Особенно важную роль в становлении белорусской литературной теории сыграли ученые, связанные в 1910‐е годы с ликвидированным в ходе Первой мировой войны русским Варшавским университетом. Ученые разных поколений, приглашенные в Минск[1397] по инициативе ректора нового Белорусского университета историка Владимира Пичеты, – Иван Замотин, Александр Вознесенский, Евгений Боричевский – уже к середине 1920‐х печатались по-белорусски (как потебнианец П. Бузук) и активно занимались проблемами местной литературной жизни и истории.
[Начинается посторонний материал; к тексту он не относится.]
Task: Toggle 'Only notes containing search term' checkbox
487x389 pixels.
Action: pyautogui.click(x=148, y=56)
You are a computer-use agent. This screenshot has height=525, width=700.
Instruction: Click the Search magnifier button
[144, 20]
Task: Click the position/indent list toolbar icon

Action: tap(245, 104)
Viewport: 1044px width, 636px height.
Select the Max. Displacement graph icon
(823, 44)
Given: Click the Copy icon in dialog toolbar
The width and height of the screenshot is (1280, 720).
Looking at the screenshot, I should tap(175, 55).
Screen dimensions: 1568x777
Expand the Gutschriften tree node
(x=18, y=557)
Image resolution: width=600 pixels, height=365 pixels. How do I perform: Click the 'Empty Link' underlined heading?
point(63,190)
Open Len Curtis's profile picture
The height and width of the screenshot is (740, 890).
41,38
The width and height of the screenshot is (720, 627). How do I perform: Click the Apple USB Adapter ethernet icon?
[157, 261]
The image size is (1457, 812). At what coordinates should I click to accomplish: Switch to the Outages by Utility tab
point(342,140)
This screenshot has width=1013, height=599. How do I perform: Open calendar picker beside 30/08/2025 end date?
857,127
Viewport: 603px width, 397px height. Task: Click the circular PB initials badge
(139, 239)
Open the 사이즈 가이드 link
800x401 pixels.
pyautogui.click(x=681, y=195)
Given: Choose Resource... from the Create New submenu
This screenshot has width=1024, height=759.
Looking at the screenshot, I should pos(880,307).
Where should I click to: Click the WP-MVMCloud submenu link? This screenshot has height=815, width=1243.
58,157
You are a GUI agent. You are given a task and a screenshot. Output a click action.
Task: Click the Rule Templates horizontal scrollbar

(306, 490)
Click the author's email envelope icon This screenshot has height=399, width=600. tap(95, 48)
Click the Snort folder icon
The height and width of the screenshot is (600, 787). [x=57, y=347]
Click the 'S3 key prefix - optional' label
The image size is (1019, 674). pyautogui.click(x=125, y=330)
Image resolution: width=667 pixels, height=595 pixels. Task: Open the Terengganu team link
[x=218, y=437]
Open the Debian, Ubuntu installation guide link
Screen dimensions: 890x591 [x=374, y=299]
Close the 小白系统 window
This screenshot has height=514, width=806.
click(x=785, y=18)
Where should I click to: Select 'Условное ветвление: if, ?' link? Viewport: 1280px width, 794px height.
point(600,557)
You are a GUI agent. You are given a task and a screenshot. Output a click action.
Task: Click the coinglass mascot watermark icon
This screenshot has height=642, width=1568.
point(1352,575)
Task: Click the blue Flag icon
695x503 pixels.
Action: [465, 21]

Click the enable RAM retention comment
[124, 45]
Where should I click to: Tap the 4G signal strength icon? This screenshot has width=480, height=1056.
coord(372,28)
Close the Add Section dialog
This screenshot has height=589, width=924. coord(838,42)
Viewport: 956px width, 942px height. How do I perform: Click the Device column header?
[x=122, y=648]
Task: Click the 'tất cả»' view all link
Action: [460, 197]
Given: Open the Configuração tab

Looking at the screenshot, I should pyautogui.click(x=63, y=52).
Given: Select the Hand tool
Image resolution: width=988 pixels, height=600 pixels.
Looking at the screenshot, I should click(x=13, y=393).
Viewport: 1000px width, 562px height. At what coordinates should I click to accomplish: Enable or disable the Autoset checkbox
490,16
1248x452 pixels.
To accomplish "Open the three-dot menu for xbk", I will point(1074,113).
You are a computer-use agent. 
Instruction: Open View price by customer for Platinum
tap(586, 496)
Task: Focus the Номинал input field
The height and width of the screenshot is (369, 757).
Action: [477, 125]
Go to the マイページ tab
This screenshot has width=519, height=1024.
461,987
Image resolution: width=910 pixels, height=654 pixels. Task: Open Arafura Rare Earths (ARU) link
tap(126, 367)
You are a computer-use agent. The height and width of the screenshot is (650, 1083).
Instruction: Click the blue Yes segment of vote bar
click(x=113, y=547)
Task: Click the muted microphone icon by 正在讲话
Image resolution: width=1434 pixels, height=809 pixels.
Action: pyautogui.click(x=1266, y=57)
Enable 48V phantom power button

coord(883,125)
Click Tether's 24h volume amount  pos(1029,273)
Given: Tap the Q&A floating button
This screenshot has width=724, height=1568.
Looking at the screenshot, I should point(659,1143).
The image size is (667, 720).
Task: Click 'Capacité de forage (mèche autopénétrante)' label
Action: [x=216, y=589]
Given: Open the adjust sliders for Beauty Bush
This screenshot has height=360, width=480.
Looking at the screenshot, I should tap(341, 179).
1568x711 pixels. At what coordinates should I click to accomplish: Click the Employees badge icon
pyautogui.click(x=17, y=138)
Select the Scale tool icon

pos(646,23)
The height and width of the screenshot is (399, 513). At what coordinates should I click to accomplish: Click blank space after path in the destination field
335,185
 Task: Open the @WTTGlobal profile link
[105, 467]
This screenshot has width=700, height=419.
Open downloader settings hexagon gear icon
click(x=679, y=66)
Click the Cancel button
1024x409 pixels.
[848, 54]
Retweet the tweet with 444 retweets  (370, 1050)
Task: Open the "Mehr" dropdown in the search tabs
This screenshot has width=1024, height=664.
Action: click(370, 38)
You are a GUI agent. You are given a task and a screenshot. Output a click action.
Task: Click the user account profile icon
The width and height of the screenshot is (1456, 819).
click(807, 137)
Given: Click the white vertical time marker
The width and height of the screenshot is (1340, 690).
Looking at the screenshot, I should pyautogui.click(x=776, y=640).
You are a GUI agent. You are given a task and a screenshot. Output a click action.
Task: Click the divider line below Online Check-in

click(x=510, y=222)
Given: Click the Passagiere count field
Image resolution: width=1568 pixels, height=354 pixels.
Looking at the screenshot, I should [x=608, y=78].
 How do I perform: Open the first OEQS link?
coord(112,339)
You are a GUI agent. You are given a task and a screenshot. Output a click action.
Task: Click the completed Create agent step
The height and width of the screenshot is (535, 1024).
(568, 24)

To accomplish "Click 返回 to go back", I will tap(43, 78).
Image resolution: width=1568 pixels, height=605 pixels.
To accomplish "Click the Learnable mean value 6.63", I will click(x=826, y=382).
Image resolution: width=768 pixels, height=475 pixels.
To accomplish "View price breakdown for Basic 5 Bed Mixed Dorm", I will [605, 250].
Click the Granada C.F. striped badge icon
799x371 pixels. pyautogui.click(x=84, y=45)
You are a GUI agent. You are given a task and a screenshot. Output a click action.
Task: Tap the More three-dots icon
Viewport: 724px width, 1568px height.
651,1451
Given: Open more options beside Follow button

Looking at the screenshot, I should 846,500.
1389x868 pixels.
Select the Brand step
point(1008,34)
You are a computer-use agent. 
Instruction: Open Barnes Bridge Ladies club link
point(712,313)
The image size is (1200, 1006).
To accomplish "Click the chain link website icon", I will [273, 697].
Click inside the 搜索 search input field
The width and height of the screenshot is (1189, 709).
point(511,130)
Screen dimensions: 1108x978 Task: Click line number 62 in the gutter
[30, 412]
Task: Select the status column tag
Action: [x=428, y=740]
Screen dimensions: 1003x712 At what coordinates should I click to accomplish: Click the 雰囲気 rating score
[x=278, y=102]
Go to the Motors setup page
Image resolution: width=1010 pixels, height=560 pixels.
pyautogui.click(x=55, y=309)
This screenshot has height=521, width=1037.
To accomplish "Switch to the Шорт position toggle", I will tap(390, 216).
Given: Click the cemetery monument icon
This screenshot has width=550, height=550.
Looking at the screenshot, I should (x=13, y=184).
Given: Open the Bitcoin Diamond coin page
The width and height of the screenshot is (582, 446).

Особенно интересной в плане интернационального признания была фигура Александра Вознесенского[1398] (1888–1966), который публиковал работы о развитии белорусского театрального искусства и на страницах «Ваплите»[1399]. Вознесенский в 1926–1928 годах успел напечатать в Германии и Англии статьи, рассказывающие о новых литературных теориях в бывшей Российской империи (включая содержательный рассказ о формалистах)[1400]. Наряду с немецкой статьей Жирмунского и французской работой Томашевского это были немногие публикации на западноевропейских языках о формализме в межвоенную эпоху. Примечательно, что методологическую статью Вознесенского о строении литературной науки напечатали в 1926 году в немецком не-славистическом журнале, издателями которого были Виктор Клемперер, будущий автор «Языка Третьего Рейха», и Ойген Лерх[1401]. Журнал, ориентированный на идеи Фосслера, гумбольдтовскую традицию и противостояние социологическим подходам, был вполне подходящей трибуной для публикации далекой от ОПОЯЗа работы Вознесенского, который был близок к идеям своего наставника Евлахова, другого «варшавянина» А. П. Скафтымова, петроградца А. А. Смирнова или Жирмунского[1402].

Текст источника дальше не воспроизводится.